Nick Parrillo’s publications are like Robert Caro’s – so synoptic, and so exhaustively researched, that it’s inconceivable that anyone could do a better job. As a result, it’s a daunting prospect to quibble with any of his conclusions and recommendations – much less to dispute them fundamentally. What’s more, as a practitioner – and one of his 135 interviewees – I have a bias toward work that is so solidly empirical, particularly in a field where doctrines can become more “real” than the world that they are meant to reflect. As a result, I have no strong disagreements with anything he has written in Federal Agency Guidance and the Power to Bind – or with its older sibling, Federal Agency Guidance: An Institutional Perspective, written in support of what became ACUS Recommendation 2017-5. I believe the newer article lends further support for a recommendation of the earlier one: that agencies “should solicit an appropriate level of public participation before adopting” a guidance document. Indeed, I believe the articles provide ample support for a stronger recommendation: that agencies should be required to provide notice and an opportunity to comment on drafts of sufficiently momentous guidance documents. It may well be that such a mandate would lead to a shift in agency use of guidance versus rulemaking. But such a shift may also be an appropriate and salutary step in the evolution of the regulatory process. In my view, Nick’s articles provide sufficient basis to have confidence in taking that step.

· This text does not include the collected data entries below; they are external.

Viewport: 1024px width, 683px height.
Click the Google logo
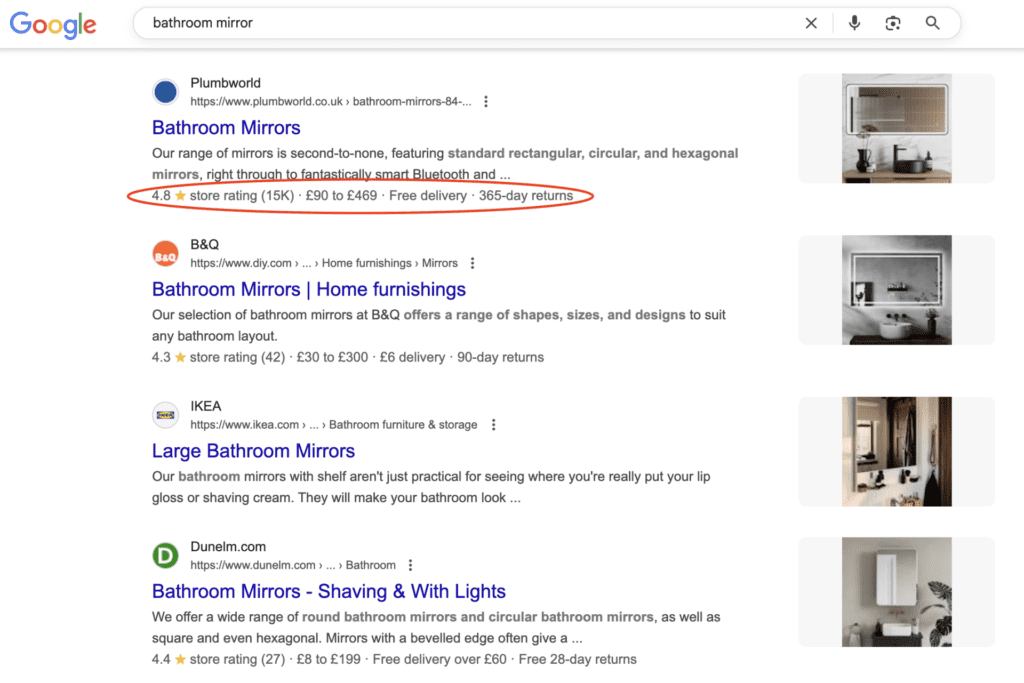tap(52, 25)
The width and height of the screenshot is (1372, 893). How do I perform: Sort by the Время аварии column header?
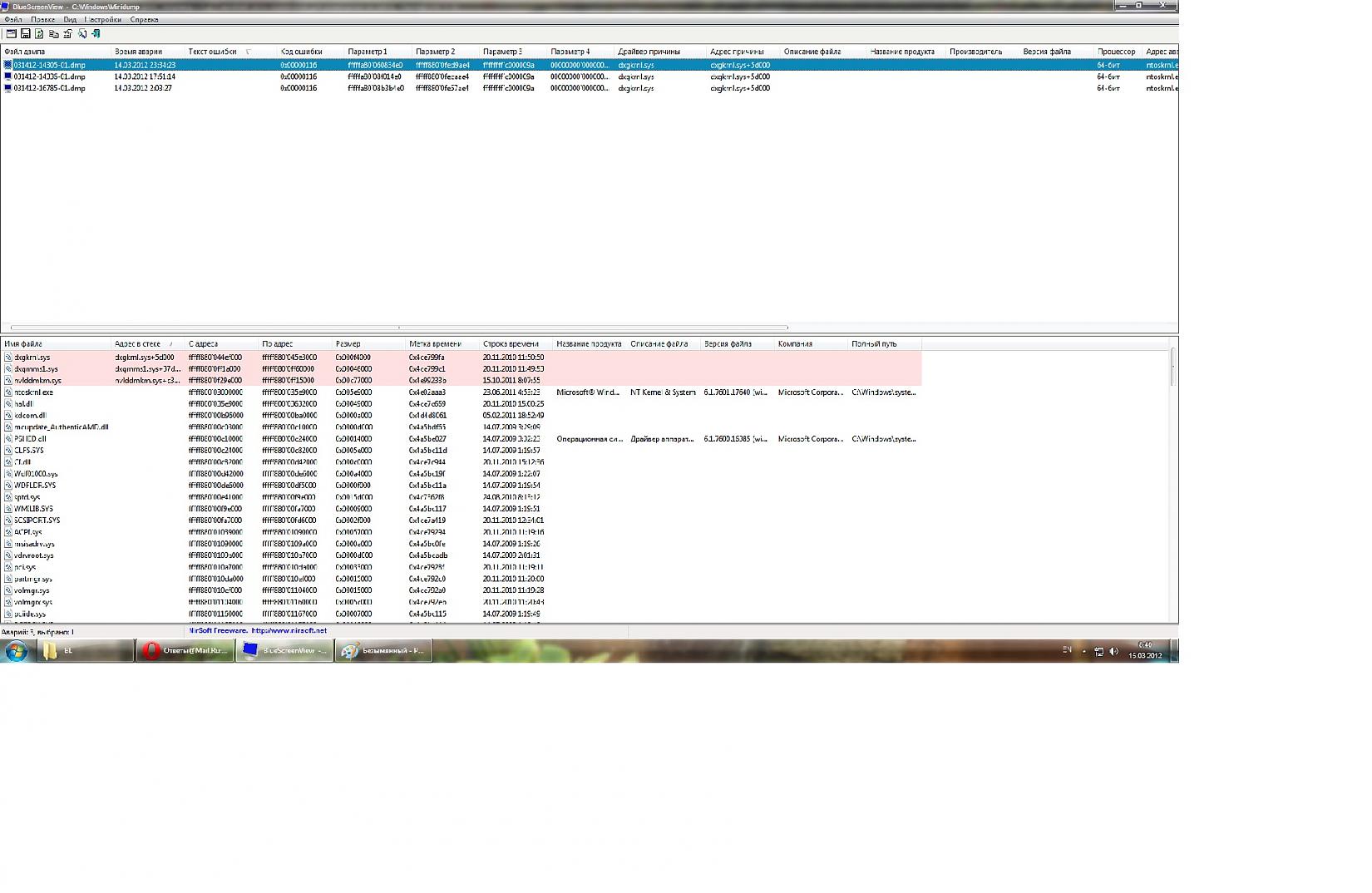pyautogui.click(x=138, y=52)
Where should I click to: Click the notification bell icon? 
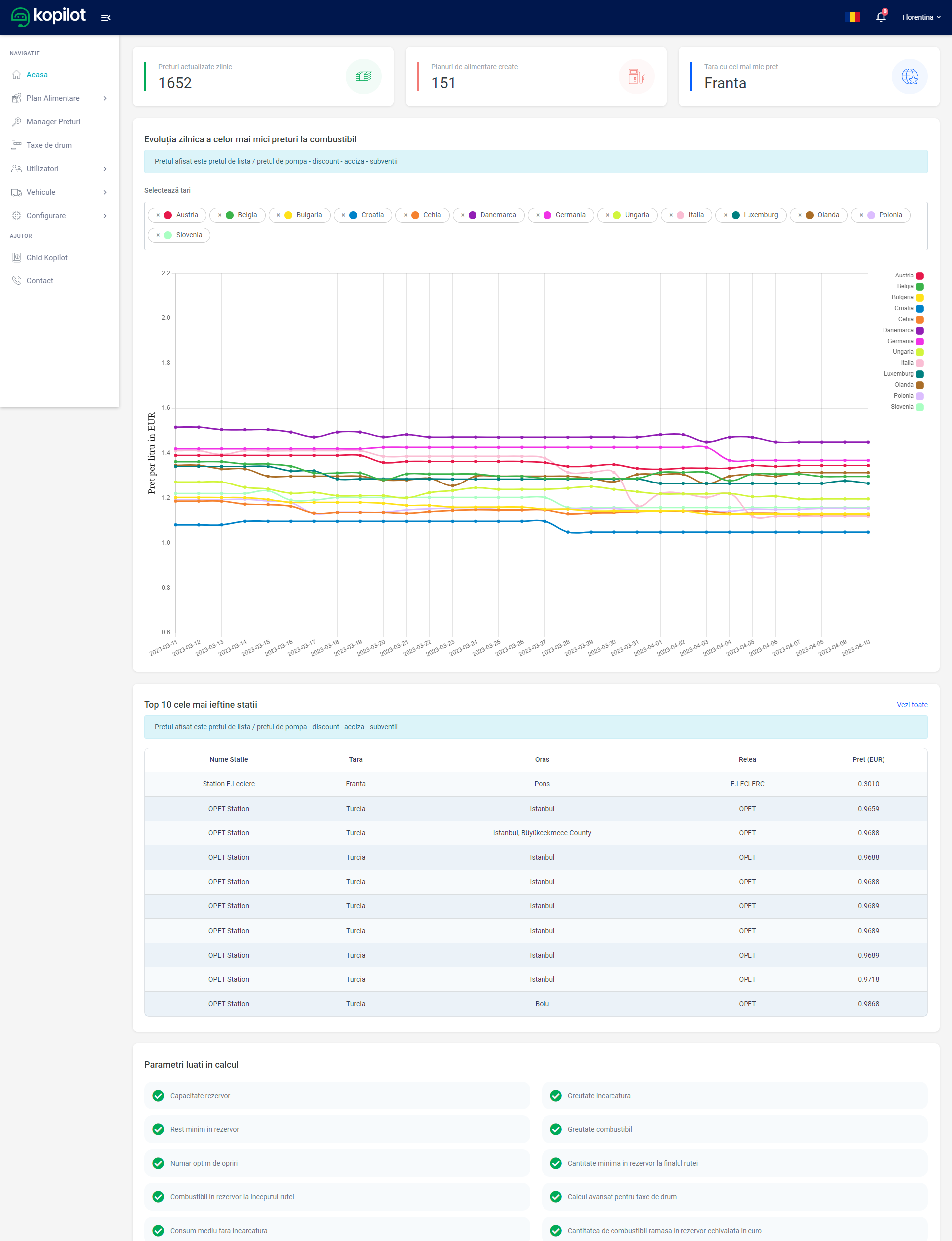click(880, 17)
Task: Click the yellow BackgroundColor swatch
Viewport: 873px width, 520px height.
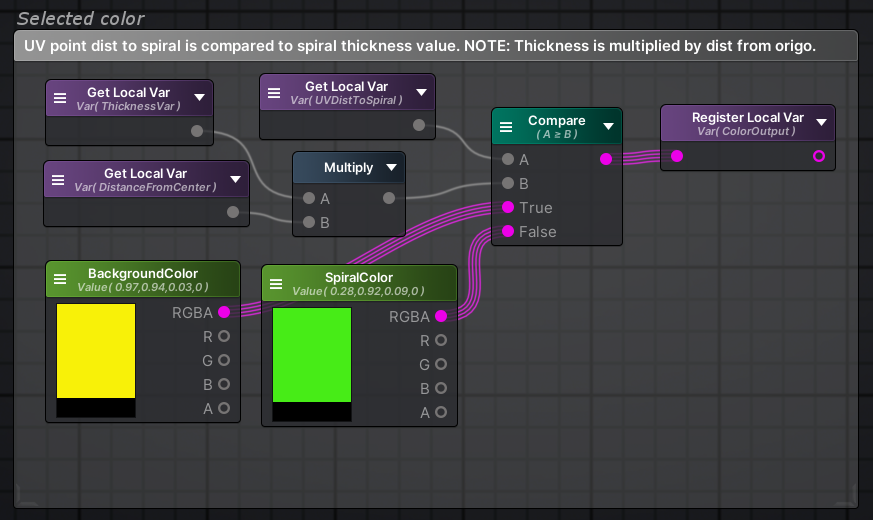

The thrust of the new article is that (i) there are plenty of reasons arising out of institutional dynamics for regulated entities to want, or feel compelled, to follow guidance documents and for agencies to want to hew to them; and thus (ii) it’s unfair – and unnecessary – to attribute these agency tendencies principally to a conscious and nefarious intent to avoid notice and comment rulemaking. From almost 35 years of experience helping regulated entities interact with regulators in a range of substantive areas, I think Nick has accurately sussed out the factors that tend to create pressure on regulated entities to abide by guidance documents and the factors that lead agencies to be inflexible. And as I’ve written about previously, regulated entities frequently have reasons to want agencies to proceed via guidance rather than rulemaking, particularly where time is of the essence and the subject is highly technical and likely to change.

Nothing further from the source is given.